The elbow is an important part of the human body’s anatomy. It’s the joint between the forearm and the upper arm that allows you to bend the arm. Are you experiencing elbow pain, but aren’t sure what’s causing it? Several things can cause elbow pain ranging from hitting your funny bone to dislocating your elbow, all of which are unpleasant. Keep reading to learn about symptoms, causes, fun facts, and when to see your doctor.
Symptoms of elbow pain may vary based on the condition and the severity. However, the main symptoms of elbow pain include discomfort or soreness along with a decreased range of motion. More severe elbow pain can cause a weak grip, tingling from the elbow down to the fingertips, and nausea. The pain may feel like it is coming from the bone, joint, muscle, or tendons.
Tendons are what connects muscles to bones. Tendinitis is when the tendons become inflamed, causing pain and tenderness. This condition is often the result of an injury, age, or certain diseases. Staying fit, building muscle, and warming up before excessing can reduce your chance of developing tendinitis. You should also avoid repetitive motions, use proper posture when working at a desk, and not stay in the same position for too long.
Arthritis occurs when joints become inflamed. It can affect one or multiple joints at a time. Symptoms of arthritis include joint pain, stiffness, and swelling. You may notice the signs develop over a period of time or they can appear without warning. Arthritis is most common in obese females over the age of 65. However, arthritis can affect both genders at any age or weight.
Bursae are fluid-filled sacs that surround the area where muscles, tendons, and skin meet. They work like grease for your joints and provide lubrication to your bones. Bursitis occurs when bursae become inflamed, causing pain and discomfort. Treatments for bursitis include resting, pain medication, antibiotics, corticosteroids, physical therapy, and sometimes surgery. After treatment, the symptoms may disappear, but bursitis can also become chronic.
Tennis elbow occurs in people who engage in repetitive activity that involve rotating the wrist, such as tennis, swimming, and golfing. This condition is when a tendon in the forearm, extensor carpi radialis brevis, becomes damaged. Symptoms of tennis elbow are elbow pain that is mild and gradually becomes worse, pain from the outside of the elbow down the forearm, and increased pain when shaking or squeezing an object. You may have the inability to grip or pain when lifting something, using tools, and opening jars. A physical exam, x-ray, or MRI can diagnose tennis elbow. Treatments include rest, ice, physical therapy, steroid injections, shock wave therapy, and even surgery.
Sprains and Strains
Sprains and strains occur when a joint, such as the elbow, is twisted while bearing weight. For example, an elbow could become sprained or strained while doing a cartwheel or lifting something heavy. Symptoms of sprains and strains include limited mobility, pain, swelling, cramping, and muscle spasms. The most common forms of treatment for sprains and strains include rest, icing the elbow, applying compression, elevating the arm, over-the-counter medication to reduce pain and inflammation, and a soft cast.
Cubital Tunnel Syndrome
Have you ever heard of the cubital tunnel syndrome? Maybe you’ve heard the expression “I just hit my funny bone.” Cubital tunnel syndrome happens when the ulnar nerve is compressed, or hit. The ulnar nerve is the main nerve in your arm that runs all the way from your neck to the tips of your last three fingers. The most common and obvious symptoms of cubital tunnel syndrome are sharp elbow pain along with numbness and tingling that runs from the elbow to the fingers. To prevent cubital tunnel syndrome, avoid activities that require a bent elbow for a long period. Do not sit at a desk with the chair too low and avoid leaning on your elbow or the side of your arm. You should also try to sleep with your elbow straight.
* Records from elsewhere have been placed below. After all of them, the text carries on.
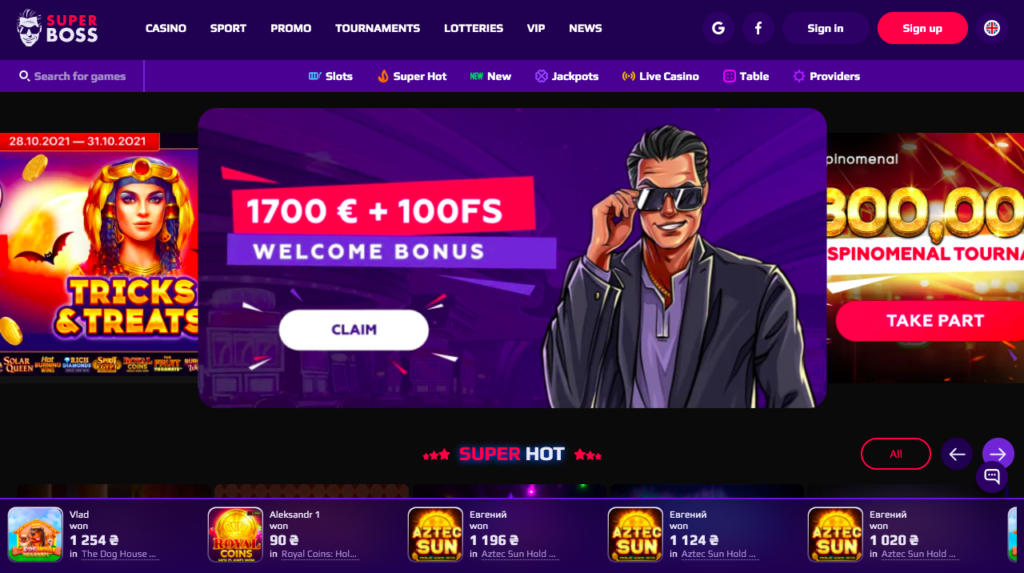Image resolution: width=1024 pixels, height=573 pixels.
Task: Click the Super Boss logo
Action: coord(57,28)
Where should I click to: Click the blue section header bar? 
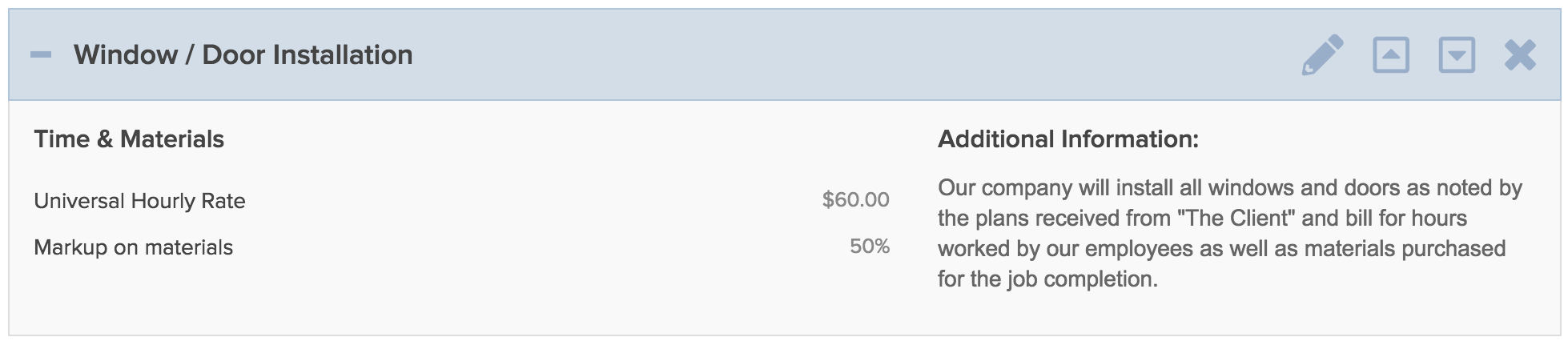(784, 54)
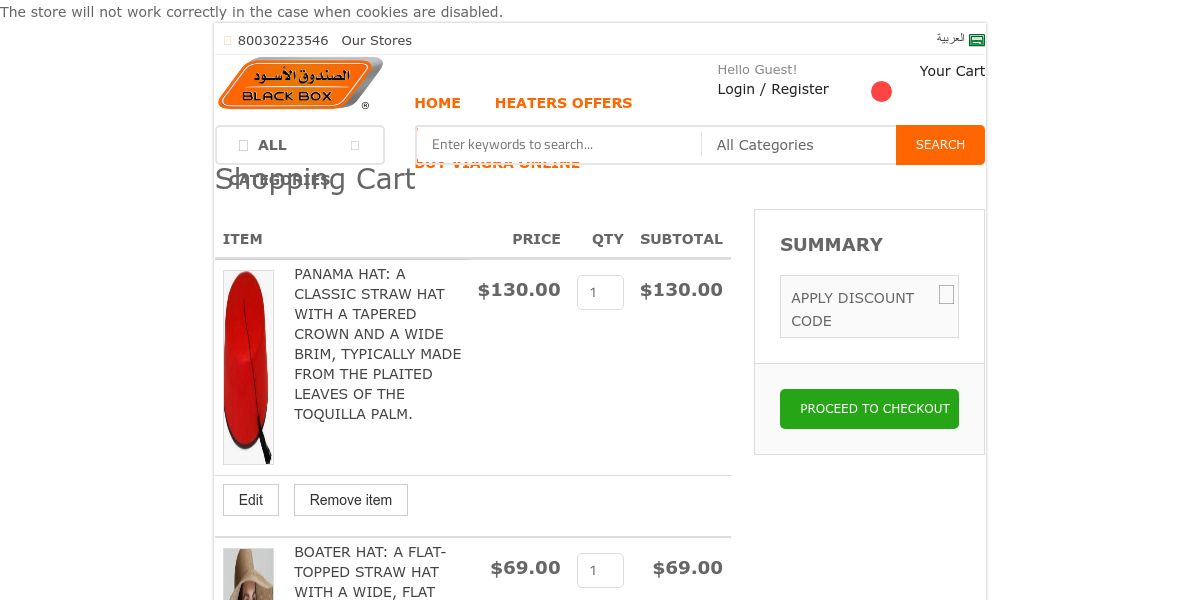The width and height of the screenshot is (1200, 600).
Task: Open the Our Stores link
Action: coord(376,41)
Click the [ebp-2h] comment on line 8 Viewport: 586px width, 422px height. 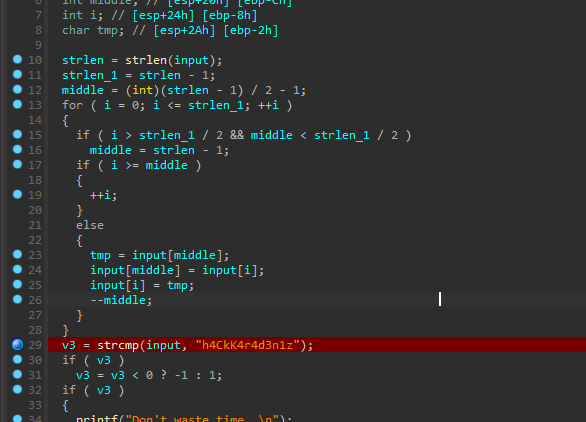251,30
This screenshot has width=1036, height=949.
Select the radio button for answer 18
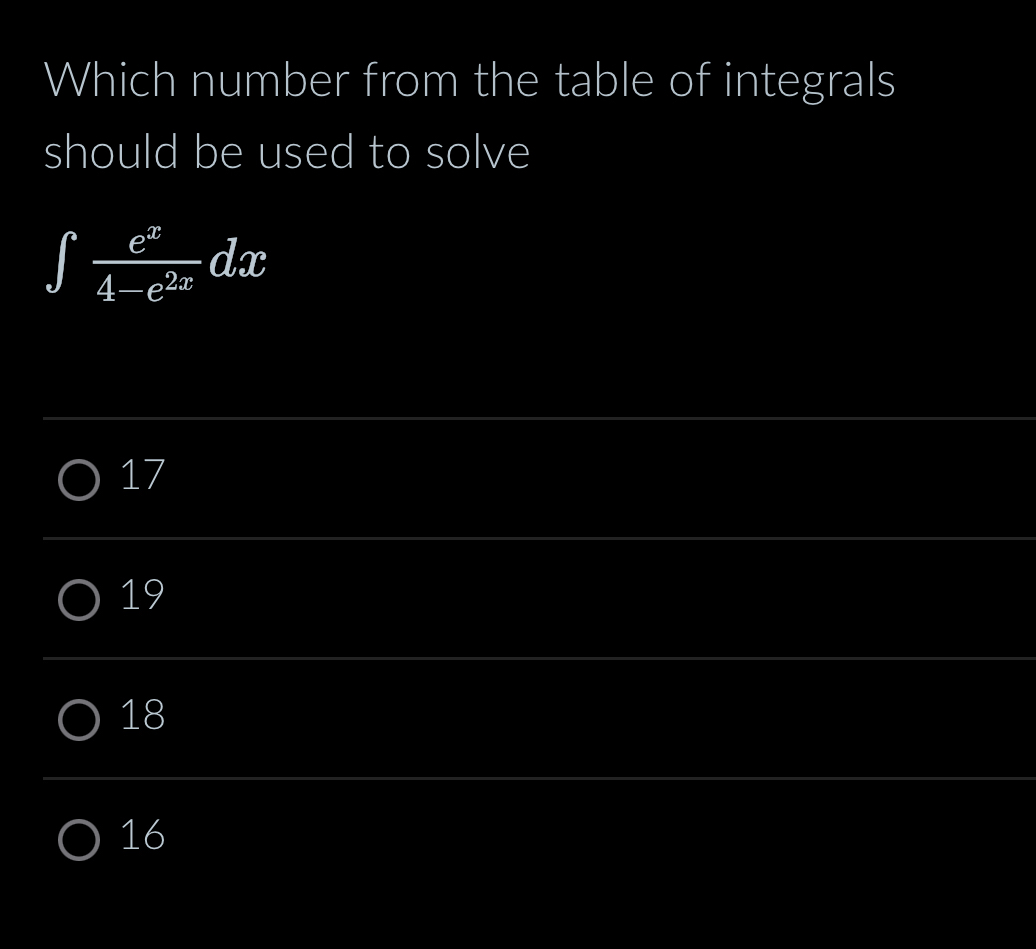point(78,722)
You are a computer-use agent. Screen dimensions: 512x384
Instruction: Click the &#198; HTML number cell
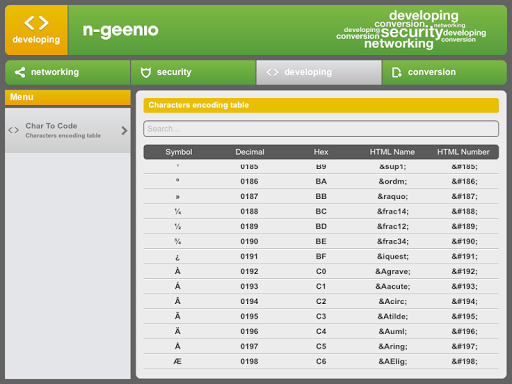point(464,361)
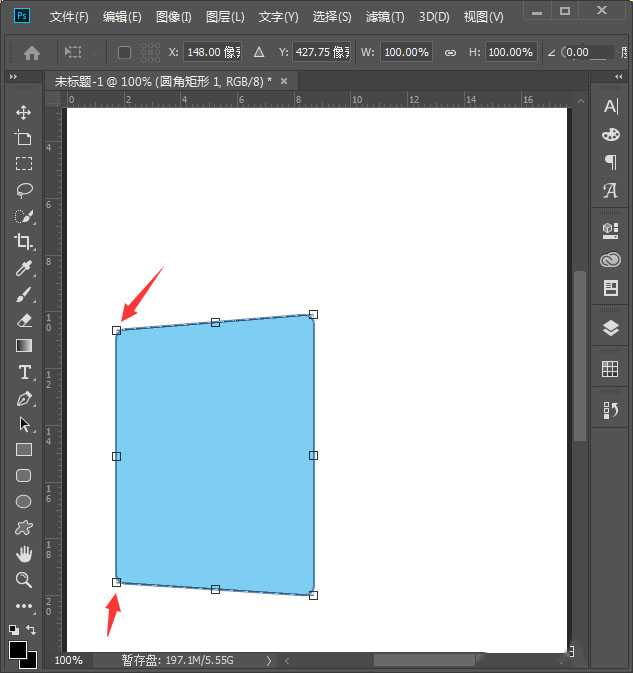This screenshot has width=633, height=673.
Task: Select the Pen tool
Action: pyautogui.click(x=24, y=398)
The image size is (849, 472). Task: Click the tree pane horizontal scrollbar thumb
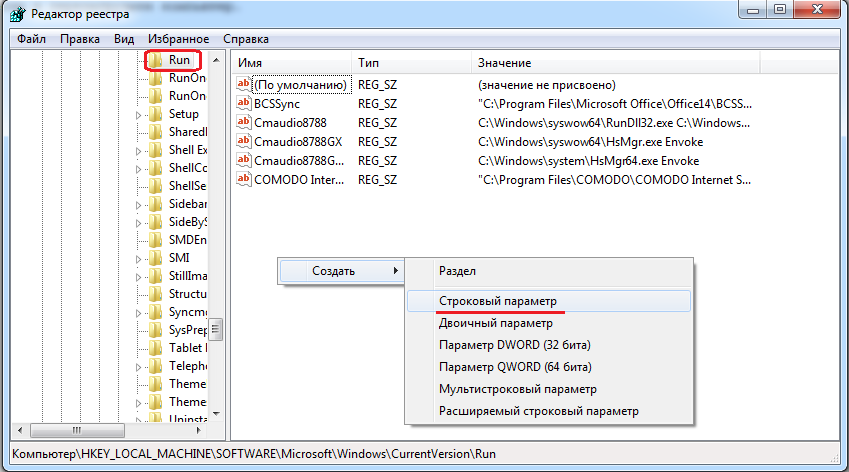point(76,430)
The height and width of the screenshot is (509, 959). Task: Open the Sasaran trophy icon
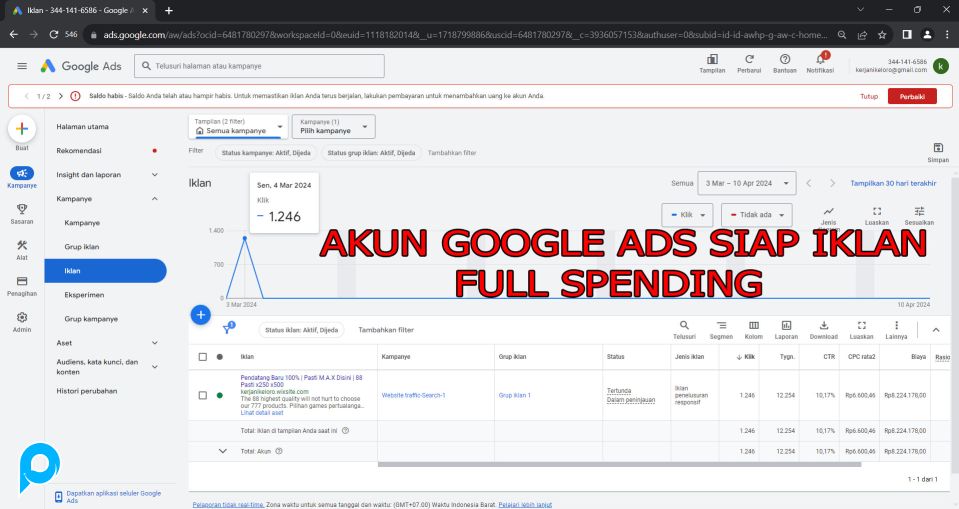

Dislocation is just what it sounds like. When a bone becomes dislocated, it slips out of the joint. This can happen to just about any joint, but the most common are the knee, elbow, hip, ankle, or shoulder. When it occurs, it’s painful. You will probably hear a popping sound. Untreated dislocations can cause serious long-term damage to affected ligaments, nerves, and blood vessels. Seek medical attention as soon as you experience a dislocation.
Visit Your Doctor
Call your healthcare provider immediately if you experience severe pain, swelling and bruising. If you have trouble moving your elbow or notice deformity seek medical help. Try self-care remedies before going to the emergency room if your conditions are bearable. This includes protecting the elbow from further injury, resting, applying ice and compression to the elbow, and raising the elbow. If at-home treatments do not improve your condition, schedule a doctor’s appointment.
Fun Fact About Elbows
Elbows may be small, but they are mighty! The elbow, which allows us to rotate our hands and do bicep curls, contains only three bones. However, there are 23 muscles allowing your arm to bend. The elbow houses important blood vessels and nerves in the hand and arm, making it extremely difficult to perform surgery on. Trampolines are the most common cause of elbow fractures, although something as simple as reading a book can cause an elbow injury.